Given entries —
○ ○ ○
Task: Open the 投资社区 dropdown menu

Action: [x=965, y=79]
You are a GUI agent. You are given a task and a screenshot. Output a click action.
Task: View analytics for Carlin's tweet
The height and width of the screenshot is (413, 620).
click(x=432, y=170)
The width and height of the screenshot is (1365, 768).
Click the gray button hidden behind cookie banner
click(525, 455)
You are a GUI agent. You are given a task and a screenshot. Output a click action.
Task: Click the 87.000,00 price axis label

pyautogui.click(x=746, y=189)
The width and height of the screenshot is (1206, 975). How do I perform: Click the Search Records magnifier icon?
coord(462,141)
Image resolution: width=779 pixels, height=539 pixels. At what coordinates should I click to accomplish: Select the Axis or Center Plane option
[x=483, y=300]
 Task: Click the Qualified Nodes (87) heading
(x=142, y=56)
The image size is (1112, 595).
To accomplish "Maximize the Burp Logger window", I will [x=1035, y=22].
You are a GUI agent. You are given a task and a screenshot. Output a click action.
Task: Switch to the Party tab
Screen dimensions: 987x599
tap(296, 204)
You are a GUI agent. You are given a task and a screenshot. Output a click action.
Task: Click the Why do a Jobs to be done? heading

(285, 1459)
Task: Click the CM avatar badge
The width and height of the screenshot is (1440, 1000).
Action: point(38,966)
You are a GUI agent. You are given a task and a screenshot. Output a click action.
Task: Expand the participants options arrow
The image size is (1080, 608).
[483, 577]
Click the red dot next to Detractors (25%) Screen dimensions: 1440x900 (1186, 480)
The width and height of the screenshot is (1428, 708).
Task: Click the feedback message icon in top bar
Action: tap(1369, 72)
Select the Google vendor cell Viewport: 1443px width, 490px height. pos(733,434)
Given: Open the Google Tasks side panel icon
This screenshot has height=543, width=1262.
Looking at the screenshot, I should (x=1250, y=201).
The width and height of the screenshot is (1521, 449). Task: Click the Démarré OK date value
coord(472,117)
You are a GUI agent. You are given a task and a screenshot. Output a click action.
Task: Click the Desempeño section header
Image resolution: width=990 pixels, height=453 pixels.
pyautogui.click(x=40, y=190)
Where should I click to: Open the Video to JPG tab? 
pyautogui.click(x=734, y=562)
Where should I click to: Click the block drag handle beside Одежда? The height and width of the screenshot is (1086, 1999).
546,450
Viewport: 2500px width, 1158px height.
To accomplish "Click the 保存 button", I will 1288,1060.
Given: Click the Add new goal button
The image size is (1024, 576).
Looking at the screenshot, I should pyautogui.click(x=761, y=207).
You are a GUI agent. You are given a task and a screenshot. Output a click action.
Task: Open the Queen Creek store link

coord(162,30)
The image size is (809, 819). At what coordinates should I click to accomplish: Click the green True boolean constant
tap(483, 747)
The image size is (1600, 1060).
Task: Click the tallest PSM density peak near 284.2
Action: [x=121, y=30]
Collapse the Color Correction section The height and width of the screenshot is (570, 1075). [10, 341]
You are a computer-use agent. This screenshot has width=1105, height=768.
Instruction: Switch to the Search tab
○ ○ ○
Copy the lines above word for word, from the first to the last.

In response —
Task: Open the 投资社区 dropdown menu

Action: [x=965, y=79]
You are a GUI agent. You are given a task and a screenshot. Output a click action.
Task: View analytics for Carlin's tweet
The height and width of the screenshot is (413, 620).
click(x=432, y=170)
The width and height of the screenshot is (1365, 768).
Click the gray button hidden behind cookie banner
click(525, 455)
You are a GUI agent. You are given a task and a screenshot. Output a click action.
Task: Click the 87.000,00 price axis label

pyautogui.click(x=746, y=189)
The width and height of the screenshot is (1206, 975). How do I perform: Click the Search Records magnifier icon?
coord(462,141)
Image resolution: width=779 pixels, height=539 pixels. At what coordinates should I click to accomplish: Select the Axis or Center Plane option
[x=483, y=300]
 Task: Click the Qualified Nodes (87) heading
(x=142, y=56)
The image size is (1112, 595).
To accomplish "Maximize the Burp Logger window", I will [x=1035, y=22].
You are a GUI agent. You are given a task and a screenshot. Output a click action.
Task: Switch to the Party tab
Screen dimensions: 987x599
tap(296, 204)
You are a GUI agent. You are given a task and a screenshot. Output a click action.
Task: Click the Why do a Jobs to be done? heading

(285, 1459)
Task: Click the CM avatar badge
The width and height of the screenshot is (1440, 1000).
Action: point(38,966)
You are a GUI agent. You are given a task and a screenshot. Output a click action.
Task: Expand the participants options arrow
The image size is (1080, 608).
[483, 577]
Click the red dot next to Detractors (25%) Screen dimensions: 1440x900 (1186, 480)
The width and height of the screenshot is (1428, 708).
Task: Click the feedback message icon in top bar
Action: tap(1369, 72)
Select the Google vendor cell Viewport: 1443px width, 490px height. pos(733,434)
Given: Open the Google Tasks side panel icon
This screenshot has height=543, width=1262.
Looking at the screenshot, I should (x=1250, y=201).
The width and height of the screenshot is (1521, 449). Task: Click the Démarré OK date value
coord(472,117)
You are a GUI agent. You are given a task and a screenshot. Output a click action.
Task: Click the Desempeño section header
Image resolution: width=990 pixels, height=453 pixels.
pyautogui.click(x=40, y=190)
Where should I click to: Open the Video to JPG tab? 
pyautogui.click(x=734, y=562)
Where should I click to: Click the block drag handle beside Одежда? The height and width of the screenshot is (1086, 1999).
546,450
Viewport: 2500px width, 1158px height.
To accomplish "Click the 保存 button", I will 1288,1060.
Given: Click the Add new goal button
The image size is (1024, 576).
Looking at the screenshot, I should pyautogui.click(x=761, y=207).
You are a GUI agent. You are given a task and a screenshot. Output a click action.
Task: Open the Queen Creek store link

coord(162,30)
The image size is (809, 819). At what coordinates should I click to accomplish: Click the green True boolean constant
tap(483, 747)
The image size is (1600, 1060).
Task: Click the tallest PSM density peak near 284.2
Action: [x=121, y=30]
Collapse the Color Correction section The height and width of the screenshot is (570, 1075). [10, 341]
You are a computer-use agent. This screenshot has width=1105, height=768.
Instruction: Switch to the Search tab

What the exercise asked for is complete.